* [Instructions for the task]: Copy out, from the data, each line containing the string "computer".
(Material for this task begins)
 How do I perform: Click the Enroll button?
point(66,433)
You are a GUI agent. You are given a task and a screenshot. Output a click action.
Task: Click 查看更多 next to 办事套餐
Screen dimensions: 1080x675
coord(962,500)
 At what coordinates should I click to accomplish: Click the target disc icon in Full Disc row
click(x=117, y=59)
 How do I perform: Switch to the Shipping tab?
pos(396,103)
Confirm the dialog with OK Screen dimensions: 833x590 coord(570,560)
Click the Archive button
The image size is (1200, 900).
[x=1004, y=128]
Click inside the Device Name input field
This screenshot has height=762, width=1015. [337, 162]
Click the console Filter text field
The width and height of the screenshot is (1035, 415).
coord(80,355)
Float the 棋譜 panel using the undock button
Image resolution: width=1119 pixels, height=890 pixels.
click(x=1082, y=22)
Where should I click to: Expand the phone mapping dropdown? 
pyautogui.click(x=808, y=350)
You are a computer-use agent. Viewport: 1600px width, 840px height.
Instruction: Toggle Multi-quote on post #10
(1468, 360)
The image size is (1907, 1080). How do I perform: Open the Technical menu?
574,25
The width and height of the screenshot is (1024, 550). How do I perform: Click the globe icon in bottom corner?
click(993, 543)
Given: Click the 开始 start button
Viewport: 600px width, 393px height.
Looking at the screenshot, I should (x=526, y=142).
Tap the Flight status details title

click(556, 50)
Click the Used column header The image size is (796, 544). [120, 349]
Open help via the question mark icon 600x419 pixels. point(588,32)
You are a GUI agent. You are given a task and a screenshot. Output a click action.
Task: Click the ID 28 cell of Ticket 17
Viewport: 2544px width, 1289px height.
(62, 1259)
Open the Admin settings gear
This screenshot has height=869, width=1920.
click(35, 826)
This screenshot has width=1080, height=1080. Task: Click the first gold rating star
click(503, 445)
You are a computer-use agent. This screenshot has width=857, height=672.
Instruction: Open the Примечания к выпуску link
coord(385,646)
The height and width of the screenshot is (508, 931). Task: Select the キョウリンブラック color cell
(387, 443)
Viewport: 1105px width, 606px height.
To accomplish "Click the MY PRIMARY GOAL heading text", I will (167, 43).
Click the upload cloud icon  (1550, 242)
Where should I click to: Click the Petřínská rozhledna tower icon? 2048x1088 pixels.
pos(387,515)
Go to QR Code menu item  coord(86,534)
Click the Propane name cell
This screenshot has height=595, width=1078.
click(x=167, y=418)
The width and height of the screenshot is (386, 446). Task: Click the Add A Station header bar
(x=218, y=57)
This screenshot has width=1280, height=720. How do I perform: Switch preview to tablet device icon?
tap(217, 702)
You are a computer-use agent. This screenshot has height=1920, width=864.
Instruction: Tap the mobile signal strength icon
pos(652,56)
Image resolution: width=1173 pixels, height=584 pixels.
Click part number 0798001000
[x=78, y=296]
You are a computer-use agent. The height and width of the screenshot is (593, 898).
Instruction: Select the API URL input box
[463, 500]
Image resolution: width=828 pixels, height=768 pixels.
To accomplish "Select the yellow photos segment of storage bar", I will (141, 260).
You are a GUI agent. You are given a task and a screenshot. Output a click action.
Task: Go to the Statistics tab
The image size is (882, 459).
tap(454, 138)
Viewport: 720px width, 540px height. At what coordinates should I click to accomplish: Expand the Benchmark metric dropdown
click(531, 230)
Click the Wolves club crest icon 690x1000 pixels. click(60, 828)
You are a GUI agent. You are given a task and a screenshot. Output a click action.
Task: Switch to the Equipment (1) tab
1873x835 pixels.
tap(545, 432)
(Material for this task ends)
* [Answer to this task]:
You are a computer-use agent. Viewport: 1600px width, 840px height.
You are a computer-use agent. This screenshot has width=857, height=672.
You are a computer-use agent. This screenshot has height=1920, width=864.
You are a computer-use agent. The height and width of the screenshot is (593, 898).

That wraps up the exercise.